Heinrich (Henry) Hildebrandt (born 1963) is a Mexican-Canadian religious leader, activist, and conspiracy theorist. In 1991, Hildebrandt became pastor of a fundamentalist Church of God (Restoration) congregation in Aylmer, Ontario, a group described by former members as "controlling" and "cult-like". Hildebrandt also has the title of Apostle in the global presbytery of the Church of God (Restoration). In, what some suggest, is an effort to fulfill church prophesy and attract new members, Hildebrandt became an outspoken critic of COVID-19 restrictions and led his congregation in defying restrictions on gatherings since April 2020, which he alleges is a government conspiracy to destroy the true Christian church.

==Early life==
Hildebrandt is a former Mennonite who was born in 1963 to a Plautdiesch-speaking family, near Cuauahtemoc, Chihuahua, Mexico. At a young age, Hildebrandt left the Mennonite church to join the German Church of God. Hildebrandt immigrated to Canada in 1985 and became a Canadian citizen in 1989. Soon thereafter he joined the Church of God (Restoration) and quickly became a leader.

==Child abuse controversy==
In 2001, Hildebrandt and his congregation were thrust into the national limelight due to a clash between a family in the congregation and the local Children's Aid Society over the physical discipline of children.
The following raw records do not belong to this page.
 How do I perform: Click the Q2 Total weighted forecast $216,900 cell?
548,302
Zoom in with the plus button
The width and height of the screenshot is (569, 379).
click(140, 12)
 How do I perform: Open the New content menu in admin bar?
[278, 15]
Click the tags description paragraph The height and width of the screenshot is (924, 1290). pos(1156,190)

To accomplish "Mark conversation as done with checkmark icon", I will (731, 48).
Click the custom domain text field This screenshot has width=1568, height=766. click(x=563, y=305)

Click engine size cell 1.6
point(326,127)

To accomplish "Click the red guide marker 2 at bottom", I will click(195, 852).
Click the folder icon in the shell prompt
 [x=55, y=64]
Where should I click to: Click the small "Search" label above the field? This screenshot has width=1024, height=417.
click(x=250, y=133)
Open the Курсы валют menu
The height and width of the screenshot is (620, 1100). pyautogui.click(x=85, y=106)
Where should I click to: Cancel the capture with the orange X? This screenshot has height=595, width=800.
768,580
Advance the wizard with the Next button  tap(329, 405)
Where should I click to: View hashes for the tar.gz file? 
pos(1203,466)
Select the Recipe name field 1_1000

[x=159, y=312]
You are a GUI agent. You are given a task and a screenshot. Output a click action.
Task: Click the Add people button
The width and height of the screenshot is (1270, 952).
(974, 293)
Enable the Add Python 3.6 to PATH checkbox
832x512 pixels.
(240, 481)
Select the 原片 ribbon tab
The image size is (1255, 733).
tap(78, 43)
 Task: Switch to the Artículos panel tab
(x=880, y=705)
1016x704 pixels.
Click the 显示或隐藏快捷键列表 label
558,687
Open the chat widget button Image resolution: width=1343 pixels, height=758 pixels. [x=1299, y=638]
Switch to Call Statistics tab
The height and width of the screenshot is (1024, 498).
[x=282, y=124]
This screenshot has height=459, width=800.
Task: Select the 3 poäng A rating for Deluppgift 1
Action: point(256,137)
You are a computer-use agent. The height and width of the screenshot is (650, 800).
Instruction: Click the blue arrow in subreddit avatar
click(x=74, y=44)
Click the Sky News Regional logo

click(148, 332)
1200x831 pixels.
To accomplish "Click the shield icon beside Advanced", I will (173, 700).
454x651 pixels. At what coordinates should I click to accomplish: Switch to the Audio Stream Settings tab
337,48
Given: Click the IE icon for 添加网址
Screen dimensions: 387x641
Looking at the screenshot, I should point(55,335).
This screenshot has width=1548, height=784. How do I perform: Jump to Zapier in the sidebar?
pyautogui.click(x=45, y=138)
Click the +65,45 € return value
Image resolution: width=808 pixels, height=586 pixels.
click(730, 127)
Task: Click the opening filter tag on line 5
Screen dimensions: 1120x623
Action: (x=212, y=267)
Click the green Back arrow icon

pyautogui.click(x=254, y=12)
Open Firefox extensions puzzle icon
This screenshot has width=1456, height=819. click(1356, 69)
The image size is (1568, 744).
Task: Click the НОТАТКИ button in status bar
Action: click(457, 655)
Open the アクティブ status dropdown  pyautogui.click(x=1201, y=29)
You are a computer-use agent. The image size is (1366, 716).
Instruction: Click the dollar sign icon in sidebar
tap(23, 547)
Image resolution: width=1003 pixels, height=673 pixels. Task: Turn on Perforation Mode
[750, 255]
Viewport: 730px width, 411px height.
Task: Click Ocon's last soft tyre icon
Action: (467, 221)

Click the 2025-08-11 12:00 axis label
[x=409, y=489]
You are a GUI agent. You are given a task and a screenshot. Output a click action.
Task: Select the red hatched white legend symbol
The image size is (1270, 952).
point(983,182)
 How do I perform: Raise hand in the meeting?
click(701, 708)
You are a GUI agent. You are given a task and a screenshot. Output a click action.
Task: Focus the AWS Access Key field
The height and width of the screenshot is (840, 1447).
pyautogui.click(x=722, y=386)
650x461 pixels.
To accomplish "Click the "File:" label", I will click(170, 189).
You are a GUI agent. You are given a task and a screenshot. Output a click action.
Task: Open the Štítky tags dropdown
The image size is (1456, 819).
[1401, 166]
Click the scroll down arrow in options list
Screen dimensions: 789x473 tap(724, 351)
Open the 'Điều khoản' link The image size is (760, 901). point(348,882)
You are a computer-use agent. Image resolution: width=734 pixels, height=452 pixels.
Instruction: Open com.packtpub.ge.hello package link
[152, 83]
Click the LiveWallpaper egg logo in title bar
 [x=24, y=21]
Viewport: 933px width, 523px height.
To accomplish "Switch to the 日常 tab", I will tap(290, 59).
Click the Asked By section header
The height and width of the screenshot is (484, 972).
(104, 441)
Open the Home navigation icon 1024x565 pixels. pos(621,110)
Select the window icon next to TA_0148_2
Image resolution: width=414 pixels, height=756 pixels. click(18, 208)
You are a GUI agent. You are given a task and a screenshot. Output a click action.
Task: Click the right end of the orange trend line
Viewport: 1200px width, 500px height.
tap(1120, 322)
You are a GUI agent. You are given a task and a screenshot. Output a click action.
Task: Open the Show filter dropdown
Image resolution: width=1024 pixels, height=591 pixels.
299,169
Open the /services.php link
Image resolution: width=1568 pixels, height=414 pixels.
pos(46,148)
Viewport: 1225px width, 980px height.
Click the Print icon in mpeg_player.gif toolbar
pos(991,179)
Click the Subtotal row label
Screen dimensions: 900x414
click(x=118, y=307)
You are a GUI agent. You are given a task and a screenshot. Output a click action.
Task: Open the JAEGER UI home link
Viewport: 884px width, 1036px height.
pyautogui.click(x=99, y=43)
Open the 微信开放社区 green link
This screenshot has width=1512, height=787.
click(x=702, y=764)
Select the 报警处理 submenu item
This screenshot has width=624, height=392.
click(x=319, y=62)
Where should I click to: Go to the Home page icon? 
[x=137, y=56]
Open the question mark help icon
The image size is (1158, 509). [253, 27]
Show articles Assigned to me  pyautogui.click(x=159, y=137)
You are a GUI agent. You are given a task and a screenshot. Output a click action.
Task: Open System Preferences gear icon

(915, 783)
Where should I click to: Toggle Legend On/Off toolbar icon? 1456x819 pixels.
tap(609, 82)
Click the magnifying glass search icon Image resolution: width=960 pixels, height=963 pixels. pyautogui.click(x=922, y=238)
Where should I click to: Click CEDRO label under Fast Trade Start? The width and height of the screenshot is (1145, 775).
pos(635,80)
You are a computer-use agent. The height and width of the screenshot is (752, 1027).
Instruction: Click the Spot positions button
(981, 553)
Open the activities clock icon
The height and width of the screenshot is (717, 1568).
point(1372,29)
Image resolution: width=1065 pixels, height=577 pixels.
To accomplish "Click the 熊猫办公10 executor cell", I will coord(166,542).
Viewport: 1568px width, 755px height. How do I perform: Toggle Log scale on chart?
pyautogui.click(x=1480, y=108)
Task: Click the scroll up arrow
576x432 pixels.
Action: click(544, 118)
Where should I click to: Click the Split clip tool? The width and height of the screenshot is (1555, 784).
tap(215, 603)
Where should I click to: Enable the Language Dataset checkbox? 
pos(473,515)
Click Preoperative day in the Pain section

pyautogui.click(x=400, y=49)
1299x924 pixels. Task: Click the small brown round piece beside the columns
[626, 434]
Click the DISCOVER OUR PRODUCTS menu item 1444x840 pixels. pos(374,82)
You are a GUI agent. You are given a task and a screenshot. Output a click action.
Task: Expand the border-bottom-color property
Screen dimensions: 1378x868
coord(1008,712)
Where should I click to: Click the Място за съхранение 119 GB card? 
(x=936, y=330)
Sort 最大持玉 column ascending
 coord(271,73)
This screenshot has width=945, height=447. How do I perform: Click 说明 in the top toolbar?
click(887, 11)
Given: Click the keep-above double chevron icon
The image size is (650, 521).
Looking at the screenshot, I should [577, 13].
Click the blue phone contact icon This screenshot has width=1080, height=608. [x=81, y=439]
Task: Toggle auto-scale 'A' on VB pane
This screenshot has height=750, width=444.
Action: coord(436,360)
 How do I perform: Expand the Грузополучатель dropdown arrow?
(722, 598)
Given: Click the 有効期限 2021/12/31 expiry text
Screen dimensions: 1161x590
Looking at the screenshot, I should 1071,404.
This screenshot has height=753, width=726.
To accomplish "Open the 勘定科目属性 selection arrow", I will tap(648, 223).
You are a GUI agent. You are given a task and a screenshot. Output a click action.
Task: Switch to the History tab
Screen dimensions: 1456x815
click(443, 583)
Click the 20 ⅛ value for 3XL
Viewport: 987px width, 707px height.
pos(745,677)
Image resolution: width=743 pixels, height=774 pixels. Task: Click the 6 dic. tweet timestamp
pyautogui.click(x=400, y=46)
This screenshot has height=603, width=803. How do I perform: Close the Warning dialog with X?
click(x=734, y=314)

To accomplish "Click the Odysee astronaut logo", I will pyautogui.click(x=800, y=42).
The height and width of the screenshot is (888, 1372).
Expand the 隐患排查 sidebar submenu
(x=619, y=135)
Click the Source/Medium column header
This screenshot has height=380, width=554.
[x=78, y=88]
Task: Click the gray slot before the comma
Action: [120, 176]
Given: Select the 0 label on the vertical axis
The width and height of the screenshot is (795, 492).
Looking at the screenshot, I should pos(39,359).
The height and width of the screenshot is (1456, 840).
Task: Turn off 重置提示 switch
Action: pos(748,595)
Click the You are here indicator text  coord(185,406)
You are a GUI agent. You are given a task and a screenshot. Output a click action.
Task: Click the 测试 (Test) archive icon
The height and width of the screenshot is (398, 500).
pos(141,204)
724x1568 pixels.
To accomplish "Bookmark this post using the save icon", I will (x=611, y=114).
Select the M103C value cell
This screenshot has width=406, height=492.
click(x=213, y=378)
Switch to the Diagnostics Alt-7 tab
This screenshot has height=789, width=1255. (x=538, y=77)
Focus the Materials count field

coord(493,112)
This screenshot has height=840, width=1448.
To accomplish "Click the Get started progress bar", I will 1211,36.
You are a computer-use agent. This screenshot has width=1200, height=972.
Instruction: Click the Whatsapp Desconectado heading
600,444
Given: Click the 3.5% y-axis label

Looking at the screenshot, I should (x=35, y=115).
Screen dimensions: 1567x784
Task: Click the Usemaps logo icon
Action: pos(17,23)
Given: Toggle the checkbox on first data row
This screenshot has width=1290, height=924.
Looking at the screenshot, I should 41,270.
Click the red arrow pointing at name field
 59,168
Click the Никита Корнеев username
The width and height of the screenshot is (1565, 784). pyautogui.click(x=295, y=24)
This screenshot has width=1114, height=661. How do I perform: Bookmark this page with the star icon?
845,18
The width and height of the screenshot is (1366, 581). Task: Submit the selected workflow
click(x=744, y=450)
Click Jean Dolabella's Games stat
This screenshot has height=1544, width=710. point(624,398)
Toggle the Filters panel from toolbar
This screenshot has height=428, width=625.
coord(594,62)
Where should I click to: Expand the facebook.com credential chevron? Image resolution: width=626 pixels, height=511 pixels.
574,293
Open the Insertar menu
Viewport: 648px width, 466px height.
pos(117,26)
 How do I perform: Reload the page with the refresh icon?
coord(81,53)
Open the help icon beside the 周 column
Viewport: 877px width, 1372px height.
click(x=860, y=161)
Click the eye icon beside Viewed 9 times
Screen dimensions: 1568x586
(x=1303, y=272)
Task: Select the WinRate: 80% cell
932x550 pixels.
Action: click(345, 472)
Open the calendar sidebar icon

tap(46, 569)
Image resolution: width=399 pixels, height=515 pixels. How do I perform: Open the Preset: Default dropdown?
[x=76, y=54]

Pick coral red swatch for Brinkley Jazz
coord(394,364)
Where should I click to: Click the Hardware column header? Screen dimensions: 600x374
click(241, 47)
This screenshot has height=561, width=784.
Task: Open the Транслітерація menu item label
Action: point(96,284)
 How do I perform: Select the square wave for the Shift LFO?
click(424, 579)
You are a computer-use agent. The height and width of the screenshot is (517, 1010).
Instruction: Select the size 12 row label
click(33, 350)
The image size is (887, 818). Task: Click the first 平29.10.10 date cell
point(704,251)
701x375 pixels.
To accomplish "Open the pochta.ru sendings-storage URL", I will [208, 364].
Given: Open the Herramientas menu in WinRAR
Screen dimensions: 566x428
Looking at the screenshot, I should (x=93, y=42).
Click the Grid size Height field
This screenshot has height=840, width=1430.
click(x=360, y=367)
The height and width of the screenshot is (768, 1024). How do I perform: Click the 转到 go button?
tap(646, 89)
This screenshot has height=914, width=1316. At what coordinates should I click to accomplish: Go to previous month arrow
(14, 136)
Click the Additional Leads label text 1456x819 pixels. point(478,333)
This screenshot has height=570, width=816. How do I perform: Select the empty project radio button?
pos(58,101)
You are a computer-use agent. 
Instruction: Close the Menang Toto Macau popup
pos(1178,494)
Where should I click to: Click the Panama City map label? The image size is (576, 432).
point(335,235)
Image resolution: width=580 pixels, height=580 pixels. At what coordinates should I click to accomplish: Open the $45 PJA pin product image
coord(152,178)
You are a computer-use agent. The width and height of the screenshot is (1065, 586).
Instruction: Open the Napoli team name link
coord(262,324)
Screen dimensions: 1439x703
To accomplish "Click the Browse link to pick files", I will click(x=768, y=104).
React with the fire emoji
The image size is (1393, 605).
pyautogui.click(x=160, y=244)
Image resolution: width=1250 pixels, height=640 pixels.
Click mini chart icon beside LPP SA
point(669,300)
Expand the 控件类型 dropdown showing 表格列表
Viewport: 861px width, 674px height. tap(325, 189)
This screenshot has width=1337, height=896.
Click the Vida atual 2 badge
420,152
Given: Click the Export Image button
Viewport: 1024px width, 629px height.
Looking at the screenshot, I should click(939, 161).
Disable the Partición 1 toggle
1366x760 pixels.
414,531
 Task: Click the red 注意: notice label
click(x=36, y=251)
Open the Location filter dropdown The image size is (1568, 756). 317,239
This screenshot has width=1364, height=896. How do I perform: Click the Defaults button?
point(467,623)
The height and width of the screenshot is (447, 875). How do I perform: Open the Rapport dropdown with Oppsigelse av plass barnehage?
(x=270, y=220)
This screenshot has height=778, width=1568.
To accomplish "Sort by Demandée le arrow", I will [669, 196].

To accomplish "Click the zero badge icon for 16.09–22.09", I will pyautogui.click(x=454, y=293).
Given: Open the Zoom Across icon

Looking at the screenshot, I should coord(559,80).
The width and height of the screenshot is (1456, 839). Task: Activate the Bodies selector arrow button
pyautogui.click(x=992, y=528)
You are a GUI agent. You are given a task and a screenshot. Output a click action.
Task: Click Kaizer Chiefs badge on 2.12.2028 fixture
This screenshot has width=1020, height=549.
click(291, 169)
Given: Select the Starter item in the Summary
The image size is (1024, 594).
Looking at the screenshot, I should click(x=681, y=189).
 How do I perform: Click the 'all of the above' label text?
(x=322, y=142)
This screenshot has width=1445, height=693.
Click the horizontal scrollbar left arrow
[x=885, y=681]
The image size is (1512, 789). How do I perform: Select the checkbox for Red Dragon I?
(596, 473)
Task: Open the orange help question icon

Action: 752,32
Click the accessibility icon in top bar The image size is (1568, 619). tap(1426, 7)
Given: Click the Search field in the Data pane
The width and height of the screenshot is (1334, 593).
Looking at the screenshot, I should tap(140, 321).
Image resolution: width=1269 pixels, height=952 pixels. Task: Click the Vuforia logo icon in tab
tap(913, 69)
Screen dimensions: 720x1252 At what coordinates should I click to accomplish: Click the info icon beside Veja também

Several children were seized from a home among Hildebrandt's congregation, as they were disciplining their children using straps and sticks. Also of concern for child welfare authorities was that the church prohibited families from taking sick children to medical doctors. Hildebrandt defended the family, claiming their discipline methods were advocated by his church, were based on their "biblically-held convictions", and did not constitute abuse. Following the incident, more than 100 members of his congregation fled to the United States and Mexico over fears the government would "restrict their freedoms" to hit their children using straps and sticks. Hildebrandt was criminally charged after he "publicly identified a child who is part of a child welfare proceeding", which is illegal in Ontario.

==Anti-COVID-19 restrictions activism==
In April 2020 during the COVI9-19 pandemic, Hildebrandt held drive-in services at his church, despite strict gathering limits mandated by the province of Ontario. No charges were laid and after several weeks the Ontario government relented and modified the regulations to allow for such gatherings.

After holding multiple indoor church services in defiance of Ontario government mandates in January and February 2021, Hildebrandt and his congregation were ordered by the Superior Court of Justice to abide by all COVID-19 restrictions mandated by the government of Ontario.

On 14 May 2021, he and the congregation were found in contempt of court and Justice Bruce Thomas ordered the doors of the church be locked and fines of $117,000 were issued. In response, Hildebrandt's church and the Trinity Bible Chapel based in the Waterloo region, brought a constitutional challenge arguing that Covid public health measures interfered with their religious freedom. In March 2022, Ontario Superior Court Justice Renee Pomerance ruled against Hildebrandt, finding that public health measures were “reasonably and demonstrably justified” given the unprecedented public health crisis. Hildebrandt appealed this judgement but The Ontario Court of Appeal ruled in favour of the lower court. Hildebrandt again appealed the Court of Appeal's ruling. In August 2023, the Supreme Court of Canada declined to hear Hildebrandt's appeal. As a result, the outstanding charges faced by Hildebrandt and his church have been re-activated.

In February 2022, Hildebrandt became an outspoken supporter of the Freedom Convoy in Ottawa. He led bilingual worship services in front of the Parliament Buildings along with a pastor from Montreal during the convoy's presence in Ottawa and confronted police with his religious message.

In August 2022, Hildebrandt's son Herbert Hildebrandt was found guilty of assaulting an 82-year-old man during a pandemic-related confrontation outside the church in 2021.

In August 2023, Hildebrandt pled guilty to one count of violation of pandemic restrictions, as part of a plea deal. All other Covid-related charges against him were dropped, and he agreed to pay a fine of $52,000.